Celine tampak enggan menjawab, dia menatap keluar jendela sebelum akhirnya dia menghela nafas dan bicara "Karena... Dulu pun kakak tak pernah ada, kan. Bahkan saat papa tak ada disana. Hanya ada... Paman" gumamnya dengan nada suara yang terdengar sedikit sedih.
Mendengar itu Felix hanya bisa terdiam begitu juga dengan bibi Erina. Senyumannya langsung memudar dan dia fokus kembali menyetir. "Yah... Memang benar apa yang kamu katakan, Celine. Memang bukan inisiatif dari kakak sendiri untuk datang tapi... Paman yang menelepon ku tadi pagi, katanya dia kali ini tidak bisa hadir untuk mewakili karena ada pekerjaan di luar kota, Celine." Felix pun terdengar sedikit sedih saat menjelaskannya.
Bagaimana bisa dia tidak sedih? Apa yang dikatakan Celine memang lah benar adanya. Dia tak benar-benar pernah ada disaat adiknya sendirian.
"Begitu ya kak? Baiklah kalau begitu, aku akan menelpon paman saat kembali ke rumah untuk mengatakan kalau kakak jadi datang" dia tampak tersenyum kecil. Dan melihat senyuman adiknya dia pun kembali membalas senyumnya.
Setelah percakapan itu suasana di dalam mobil pun kembali senyap, hanya suara kendaraan dari luar yang terdengar bising.
Bibi Erina memperhatikan keduanya, Celine yang sibuk memperhatikan keluar sementara Felix fokus menyetir.
"Kalian... Jangan pernah bertengkar ya, nak. karena hanya kalian berdua lah yang saling melengkapi satu sama lain" bibi Erina mendekat pada Celine, menariknya pelan ke sisi nya dan mencium puncak kepalanya.
Celine agak terkejut dengan sikap bibi Erina yang tiba-tiba dan menatapnya "Mengapa bibi tiba-tiba mengatakan hal seperti itu?" tanyanya dengan suara pelan.
Bibi Erina menggelengkan kepalanya "Tidak nak, hanya saja... Lama bibi bekerja dirumah kalian dan hanya kalian berdua yang saling menyayangi satu sama lain.

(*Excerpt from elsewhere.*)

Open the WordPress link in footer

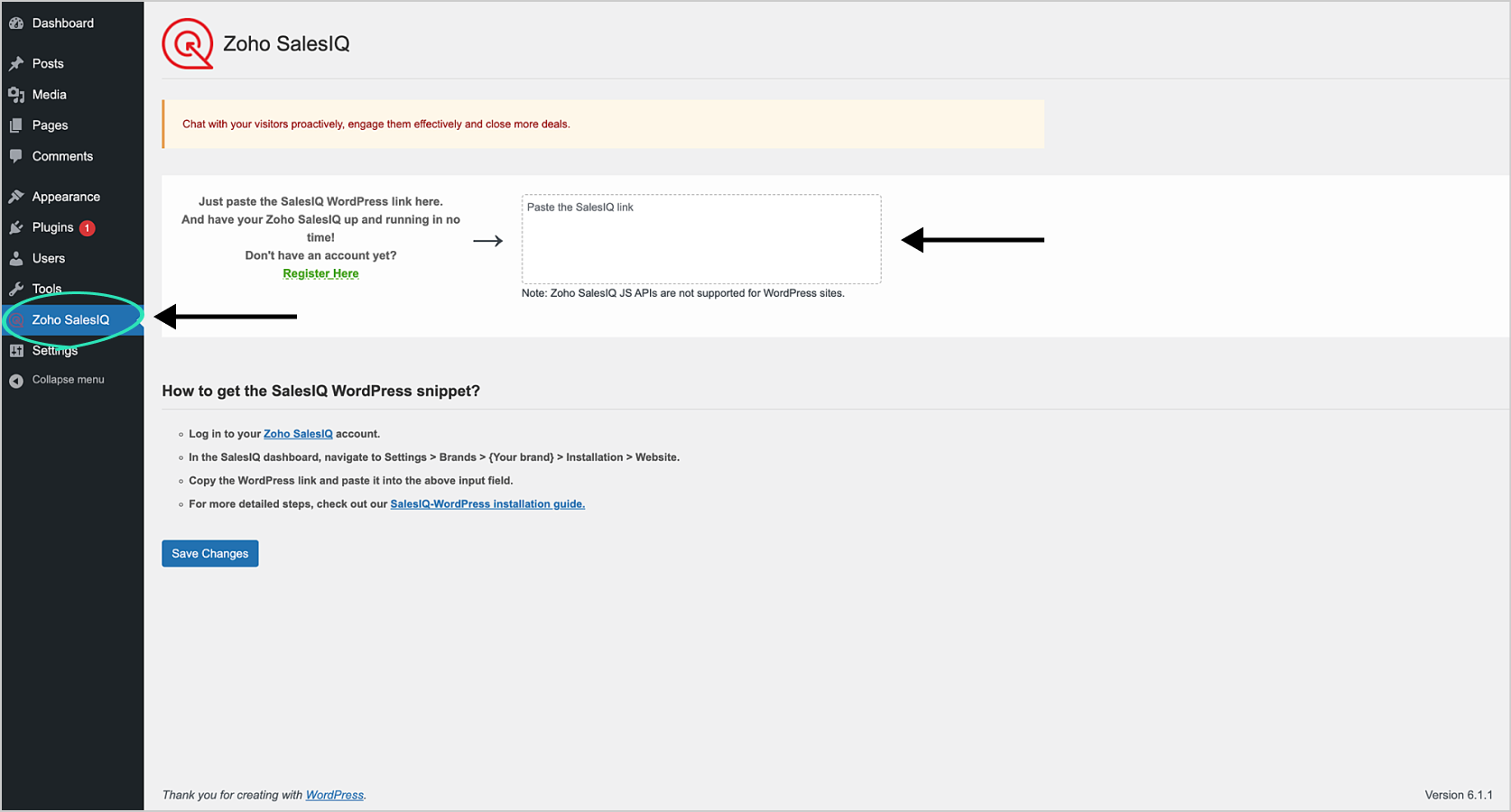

Bibi hanya tidak ingin kalian bertengkar dan jadi musuh." bibi Erina menjelaskan sambil mengelus kepala Celine dengan perlahan.
Felix pun menatapnya lewat kaca spion dengan tatapan yang tidak bisa diartikan. Felix hanya mengangguk pelan, mengerti dengan apa yang dikatakan oleh bibinya itu.
Meskipun Erina tak memiliki hubungan keluarga dengan mereka, tapi tak bisa dikatakan bibi Erina bukan keluarganya. Karena Erina lah yang membantu merawat mereka sejak mereka kecil dulu sampai sekarang, sampai ibu mereka sudah tak ada lagi.
"Tapi kan bi... Celine hanya ingin bilang kalau..." dia tampak ragu-ragu untuk mengatakan nya
Felix dan bibi Erina yang memandang nya dengan tatapan penasaran, menunggu Celine menyelesaikan kalimatnya.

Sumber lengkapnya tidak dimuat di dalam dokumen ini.